### Exercise prompt:
Copy out, word for word, the lines from the one containing "CALCULER LE TARIF (398, 64)" to the one containing "Qui sommes-nous ? (87, 966)", including both of those lines.

Rows from a dataset:
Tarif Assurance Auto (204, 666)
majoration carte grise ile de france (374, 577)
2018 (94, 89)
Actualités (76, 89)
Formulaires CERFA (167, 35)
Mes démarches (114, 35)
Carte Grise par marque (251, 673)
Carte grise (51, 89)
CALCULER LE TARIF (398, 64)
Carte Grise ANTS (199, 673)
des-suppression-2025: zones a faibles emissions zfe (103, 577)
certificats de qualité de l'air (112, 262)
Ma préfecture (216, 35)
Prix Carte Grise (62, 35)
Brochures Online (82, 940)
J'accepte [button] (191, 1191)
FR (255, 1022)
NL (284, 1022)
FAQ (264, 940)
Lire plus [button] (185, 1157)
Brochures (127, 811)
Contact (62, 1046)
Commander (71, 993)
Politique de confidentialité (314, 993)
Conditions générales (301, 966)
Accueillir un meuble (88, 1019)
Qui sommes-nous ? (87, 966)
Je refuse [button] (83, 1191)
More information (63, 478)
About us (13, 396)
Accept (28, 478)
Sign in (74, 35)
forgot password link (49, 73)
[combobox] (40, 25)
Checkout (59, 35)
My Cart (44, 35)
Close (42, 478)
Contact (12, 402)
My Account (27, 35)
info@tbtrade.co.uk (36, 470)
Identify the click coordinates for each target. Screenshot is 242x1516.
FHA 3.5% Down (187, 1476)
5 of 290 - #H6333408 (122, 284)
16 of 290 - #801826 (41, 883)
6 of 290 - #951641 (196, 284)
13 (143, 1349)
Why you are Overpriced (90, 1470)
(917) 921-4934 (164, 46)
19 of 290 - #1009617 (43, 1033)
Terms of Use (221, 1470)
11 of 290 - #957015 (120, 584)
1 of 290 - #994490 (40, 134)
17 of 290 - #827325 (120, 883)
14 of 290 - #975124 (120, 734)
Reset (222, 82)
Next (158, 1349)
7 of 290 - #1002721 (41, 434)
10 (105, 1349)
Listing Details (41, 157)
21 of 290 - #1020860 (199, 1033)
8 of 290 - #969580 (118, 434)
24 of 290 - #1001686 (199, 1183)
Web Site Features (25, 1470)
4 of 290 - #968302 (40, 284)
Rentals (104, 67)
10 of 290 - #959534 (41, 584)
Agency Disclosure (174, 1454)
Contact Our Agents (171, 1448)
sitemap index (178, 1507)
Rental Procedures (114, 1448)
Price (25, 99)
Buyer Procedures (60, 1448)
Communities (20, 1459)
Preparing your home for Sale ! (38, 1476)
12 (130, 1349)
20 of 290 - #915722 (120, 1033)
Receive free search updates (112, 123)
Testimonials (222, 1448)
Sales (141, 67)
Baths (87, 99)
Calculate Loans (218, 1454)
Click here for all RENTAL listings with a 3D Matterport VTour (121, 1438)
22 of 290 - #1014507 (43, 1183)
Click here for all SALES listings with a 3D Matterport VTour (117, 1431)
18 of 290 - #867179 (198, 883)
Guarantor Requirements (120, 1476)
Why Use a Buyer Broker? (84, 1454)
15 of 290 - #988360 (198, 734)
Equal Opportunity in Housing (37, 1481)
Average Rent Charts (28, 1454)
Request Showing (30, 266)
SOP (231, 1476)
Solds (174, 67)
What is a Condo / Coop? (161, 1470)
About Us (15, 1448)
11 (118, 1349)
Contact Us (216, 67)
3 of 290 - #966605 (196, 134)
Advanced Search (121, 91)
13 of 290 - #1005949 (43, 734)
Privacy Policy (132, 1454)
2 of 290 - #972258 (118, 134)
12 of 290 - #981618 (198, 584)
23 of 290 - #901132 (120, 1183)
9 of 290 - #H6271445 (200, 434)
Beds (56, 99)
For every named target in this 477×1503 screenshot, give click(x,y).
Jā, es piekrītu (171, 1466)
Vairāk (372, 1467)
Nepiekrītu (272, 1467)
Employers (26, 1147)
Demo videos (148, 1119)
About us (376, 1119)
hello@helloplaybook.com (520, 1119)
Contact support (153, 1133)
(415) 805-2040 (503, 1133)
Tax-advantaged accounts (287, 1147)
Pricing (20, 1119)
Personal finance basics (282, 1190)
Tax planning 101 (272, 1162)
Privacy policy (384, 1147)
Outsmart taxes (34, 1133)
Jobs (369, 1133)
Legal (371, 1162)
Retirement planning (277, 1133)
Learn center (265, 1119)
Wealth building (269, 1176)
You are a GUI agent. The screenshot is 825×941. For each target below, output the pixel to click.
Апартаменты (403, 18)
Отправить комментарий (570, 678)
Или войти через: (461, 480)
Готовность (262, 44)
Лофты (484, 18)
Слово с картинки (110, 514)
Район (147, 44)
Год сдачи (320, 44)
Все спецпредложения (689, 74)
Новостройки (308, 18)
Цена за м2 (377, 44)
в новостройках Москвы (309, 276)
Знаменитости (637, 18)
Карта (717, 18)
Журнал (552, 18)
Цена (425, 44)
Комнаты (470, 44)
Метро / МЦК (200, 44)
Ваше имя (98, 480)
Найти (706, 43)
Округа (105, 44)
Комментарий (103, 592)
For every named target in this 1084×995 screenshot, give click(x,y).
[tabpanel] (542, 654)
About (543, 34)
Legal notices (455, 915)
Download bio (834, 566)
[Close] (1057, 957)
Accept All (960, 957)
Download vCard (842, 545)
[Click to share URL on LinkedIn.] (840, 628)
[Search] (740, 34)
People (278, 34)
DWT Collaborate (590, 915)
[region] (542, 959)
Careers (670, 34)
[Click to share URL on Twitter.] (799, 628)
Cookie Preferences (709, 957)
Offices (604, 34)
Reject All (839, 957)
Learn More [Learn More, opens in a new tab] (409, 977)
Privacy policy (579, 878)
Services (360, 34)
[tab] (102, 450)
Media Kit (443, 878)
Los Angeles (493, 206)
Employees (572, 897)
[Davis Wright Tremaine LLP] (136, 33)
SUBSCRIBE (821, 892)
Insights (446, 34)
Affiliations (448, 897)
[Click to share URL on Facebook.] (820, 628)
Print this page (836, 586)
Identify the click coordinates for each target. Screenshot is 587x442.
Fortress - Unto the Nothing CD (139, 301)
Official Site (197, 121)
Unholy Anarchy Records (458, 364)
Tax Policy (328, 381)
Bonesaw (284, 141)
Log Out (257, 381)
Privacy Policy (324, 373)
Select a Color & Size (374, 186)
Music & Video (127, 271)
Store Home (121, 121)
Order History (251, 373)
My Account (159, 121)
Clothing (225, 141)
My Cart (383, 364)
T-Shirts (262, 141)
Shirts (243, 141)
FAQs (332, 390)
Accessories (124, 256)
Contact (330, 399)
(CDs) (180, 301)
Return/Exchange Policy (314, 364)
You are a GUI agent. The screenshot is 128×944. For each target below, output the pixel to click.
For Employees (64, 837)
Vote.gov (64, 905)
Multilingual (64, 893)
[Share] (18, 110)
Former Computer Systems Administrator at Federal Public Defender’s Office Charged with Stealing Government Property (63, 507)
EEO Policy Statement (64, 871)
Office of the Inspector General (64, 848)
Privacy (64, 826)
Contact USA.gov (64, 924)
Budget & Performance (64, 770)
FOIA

### Complete answer:
CALCULER LE TARIF (398, 64)
Carte Grise ANTS (199, 673)
des-suppression-2025: zones a faibles emissions zfe (103, 577)
certificats de qualité de l'air (112, 262)
Ma préfecture (216, 35)
Prix Carte Grise (62, 35)
Brochures Online (82, 940)
J'accepte [button] (191, 1191)
FR (255, 1022)
NL (284, 1022)
FAQ (264, 940)
Lire plus [button] (185, 1157)
Brochures (127, 811)
Contact (62, 1046)
Commander (71, 993)
Politique de confidentialité (314, 993)
Conditions générales (301, 966)
Accueillir un meuble (88, 1019)
Qui sommes-nous ? (87, 966)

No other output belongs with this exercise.